*** DATASET EXTRACT ***

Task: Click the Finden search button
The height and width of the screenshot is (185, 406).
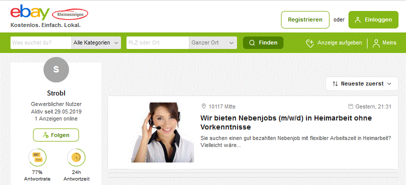Action: pyautogui.click(x=263, y=43)
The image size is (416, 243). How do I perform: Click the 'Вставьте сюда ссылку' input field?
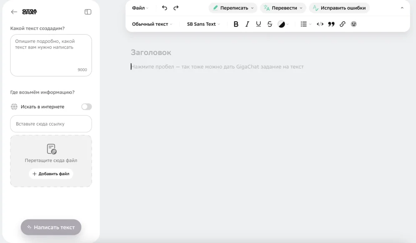(51, 124)
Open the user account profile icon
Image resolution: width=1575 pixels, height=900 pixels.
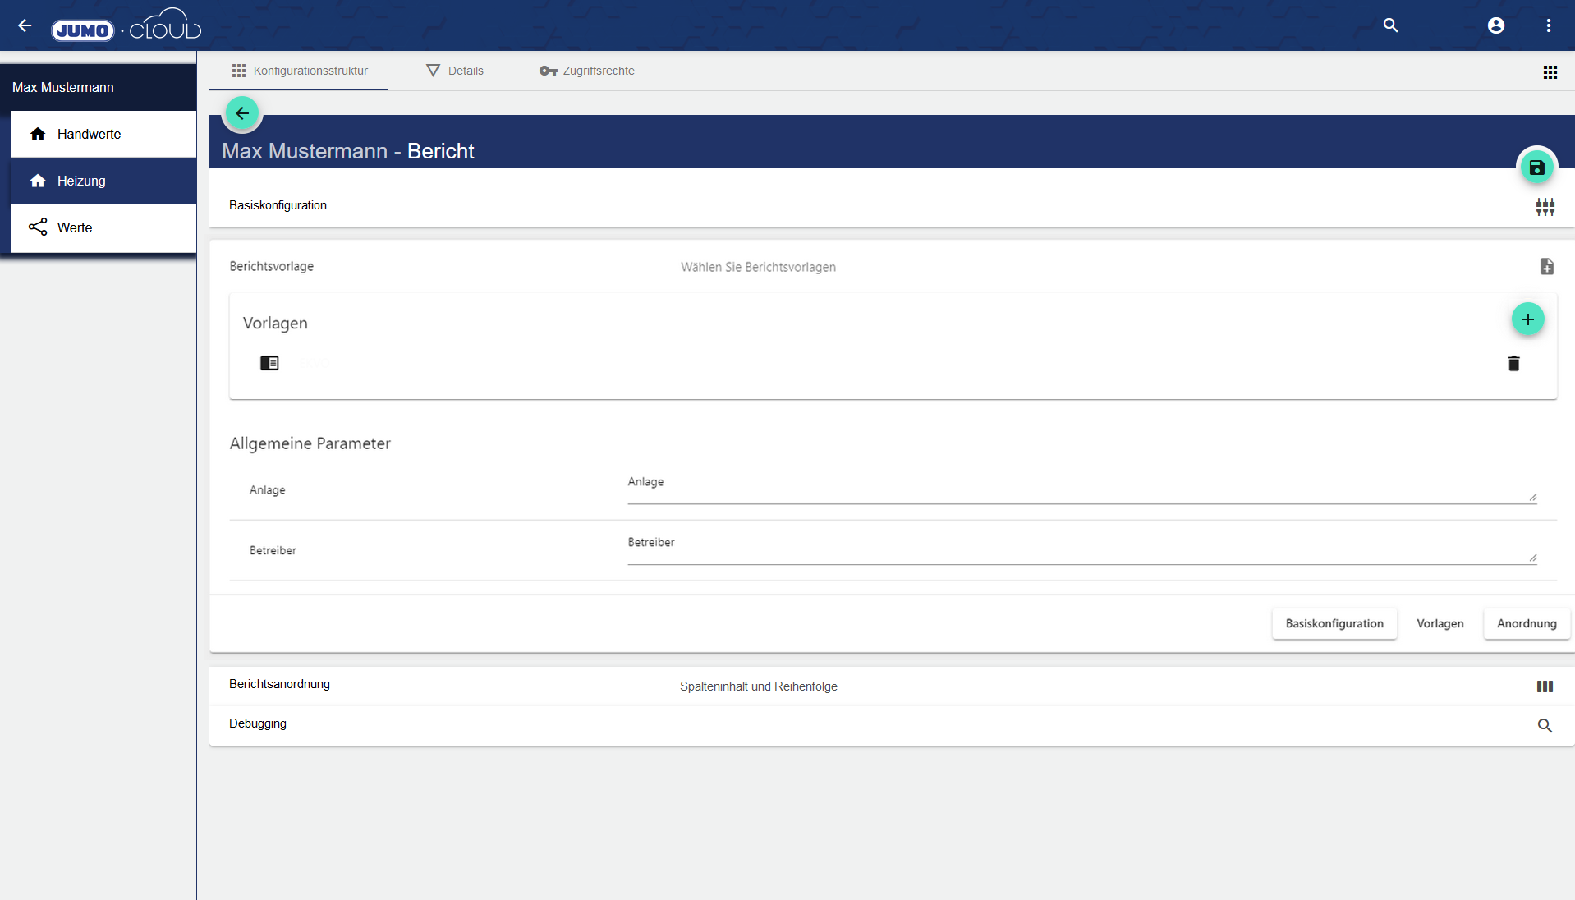click(1495, 25)
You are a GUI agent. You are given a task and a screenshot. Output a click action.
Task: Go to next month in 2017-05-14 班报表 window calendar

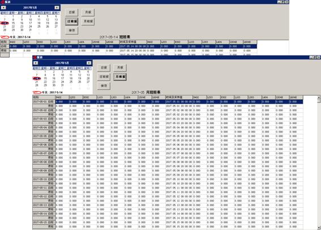coord(57,7)
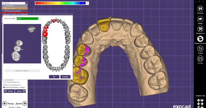Toggle the Show contacts tooth icon

pos(200,39)
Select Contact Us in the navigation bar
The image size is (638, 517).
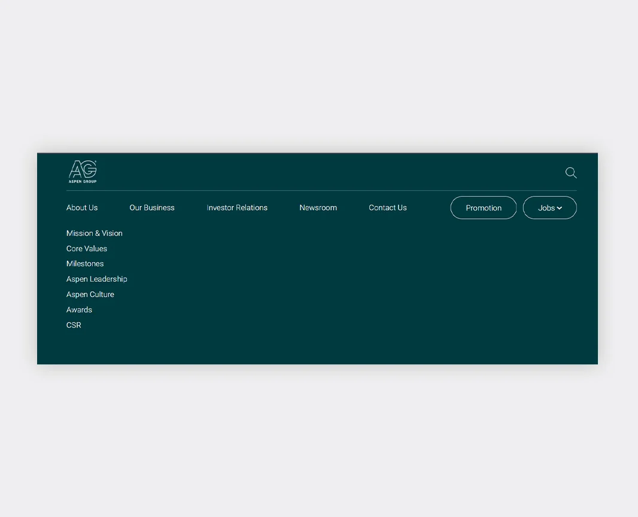(388, 208)
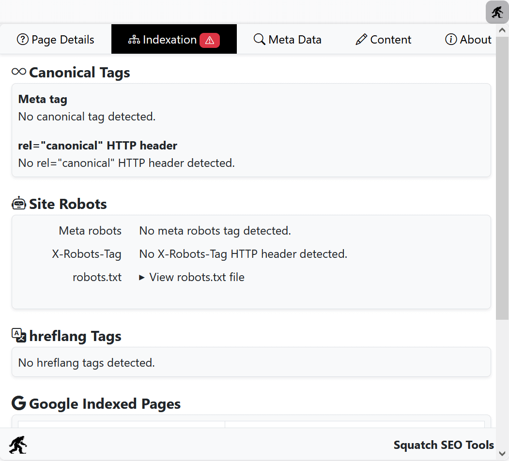Click the robot icon next to Site Robots
Image resolution: width=509 pixels, height=461 pixels.
coord(18,203)
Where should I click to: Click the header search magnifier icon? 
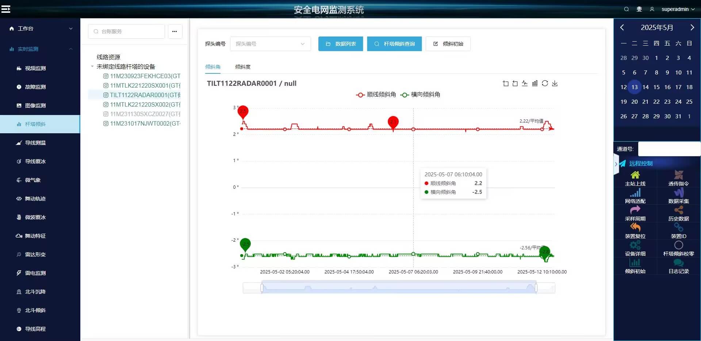coord(626,9)
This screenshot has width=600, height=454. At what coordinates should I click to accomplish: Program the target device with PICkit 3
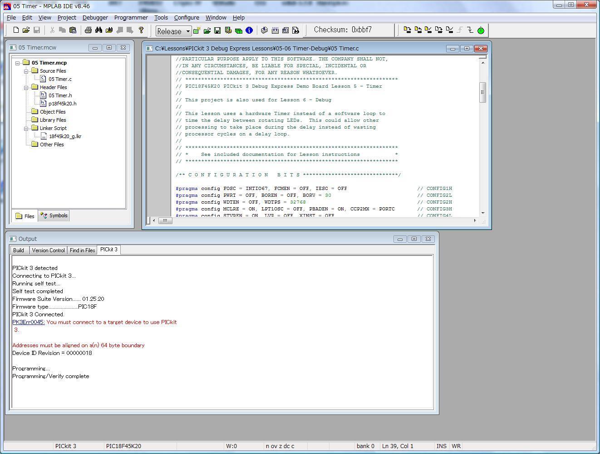(408, 30)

*** End of DATASET EXTRACT ***

→ EXERCISE PROMPT
Leave the pictures out. Extract exactly the lines running from the one with "This screenshot has" through the last entry, both ends included.

→ RESULT OF THIS TASK
This screenshot has width=600, height=454. At what coordinates should I click to accomplish: Program the target device with PICkit 3
(408, 30)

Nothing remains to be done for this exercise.